I want a Mac to act as a Wi-Fi access point, but route the traffic not directly to the upstream internet connection, but into an UTM virtual machine.
Method I currently use works, but requires circuitous setup with multiple moving parts:
- For "internet sharing", special new interface was created using "System settings" -> "Network" -> "Manage Virtual Interfaces…" -> Add bridge.
- A pair of virtual interfaces was created (
ifconfig feth0 create; ifconfig feth1 create; ifconfig feth0 peer feth1; ifconfig feth0 up; ifconfig feth1 up
). - First of the virtual interfaces was added to the manually created bridge (
ifconfig bridge1 addm feth0
). - In UTM virtual machine settings, additional bridged network interface was added. But UI only shows
en0
anden6
as possible variants (notfeth1
I need), so I needed to remove it and re-add using raw QEMU arguments:-netdev vmnet-bridged,id=net1,ifname=feth1 -device virtio-net-pci...

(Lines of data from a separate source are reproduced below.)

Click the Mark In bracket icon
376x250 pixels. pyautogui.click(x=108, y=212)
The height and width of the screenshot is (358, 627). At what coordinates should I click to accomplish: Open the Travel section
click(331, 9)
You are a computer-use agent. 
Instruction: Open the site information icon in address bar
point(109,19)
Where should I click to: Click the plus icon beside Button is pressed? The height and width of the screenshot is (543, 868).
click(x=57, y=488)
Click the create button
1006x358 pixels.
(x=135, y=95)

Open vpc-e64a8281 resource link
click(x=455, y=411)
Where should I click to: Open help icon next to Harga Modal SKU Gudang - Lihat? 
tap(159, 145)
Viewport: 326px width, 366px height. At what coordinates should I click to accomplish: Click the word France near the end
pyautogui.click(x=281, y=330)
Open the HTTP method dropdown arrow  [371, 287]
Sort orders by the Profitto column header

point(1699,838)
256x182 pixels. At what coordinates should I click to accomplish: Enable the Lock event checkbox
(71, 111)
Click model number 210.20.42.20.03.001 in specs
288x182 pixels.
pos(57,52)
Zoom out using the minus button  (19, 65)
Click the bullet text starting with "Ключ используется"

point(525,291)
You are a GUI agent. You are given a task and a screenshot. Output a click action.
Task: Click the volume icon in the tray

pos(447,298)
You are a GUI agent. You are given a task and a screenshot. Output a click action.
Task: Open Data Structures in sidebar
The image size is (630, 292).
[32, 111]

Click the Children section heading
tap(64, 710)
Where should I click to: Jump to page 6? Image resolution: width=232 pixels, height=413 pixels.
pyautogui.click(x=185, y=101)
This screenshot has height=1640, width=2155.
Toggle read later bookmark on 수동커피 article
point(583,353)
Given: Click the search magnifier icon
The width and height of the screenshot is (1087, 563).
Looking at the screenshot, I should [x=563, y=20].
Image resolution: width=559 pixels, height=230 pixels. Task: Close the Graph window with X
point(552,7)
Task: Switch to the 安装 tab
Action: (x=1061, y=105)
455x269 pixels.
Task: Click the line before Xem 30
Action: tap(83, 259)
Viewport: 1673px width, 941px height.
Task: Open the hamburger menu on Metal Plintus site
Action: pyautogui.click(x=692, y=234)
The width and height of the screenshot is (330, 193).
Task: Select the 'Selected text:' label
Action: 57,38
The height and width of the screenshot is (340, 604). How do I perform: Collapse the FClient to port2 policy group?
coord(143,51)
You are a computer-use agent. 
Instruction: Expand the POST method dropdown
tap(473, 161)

. This results in another bridge being created when the VM starts.
The scheme works as intended, but I feel that it can be optimised/simplified somewhat.
Specifically:
- How do I avoid needing to create two bridges instead of just one (or maybe zero)? Maybe there are other useful QEMU modes that allows one to attach existing bridge?
- How do I avoid a double NAT and double DHCP servers (one inside the VM, one made by Mac’s Internet sharing)?
- Can I somehow turn on Internet Sharing with partial components (I want Mac to manage the Wi-Fi part, but not the DHCP / routing / address translation)? What are ways to activate the access point mode besides the official "System Settings" -> "Internet sharing"?